◆ Work to complete ◆
Give back all the data below exactly as it is shown.

** Extracted data follows **

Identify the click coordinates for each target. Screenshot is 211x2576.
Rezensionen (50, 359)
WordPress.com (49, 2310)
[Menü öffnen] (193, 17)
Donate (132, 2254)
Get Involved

** End of Extracted data **

◆ Written reply ◆
Identify the click coordinates for each target. Screenshot is 211x2576.
Rezensionen (50, 359)
WordPress.com (49, 2310)
[Menü öffnen] (193, 17)
Donate (132, 2254)
Get Involved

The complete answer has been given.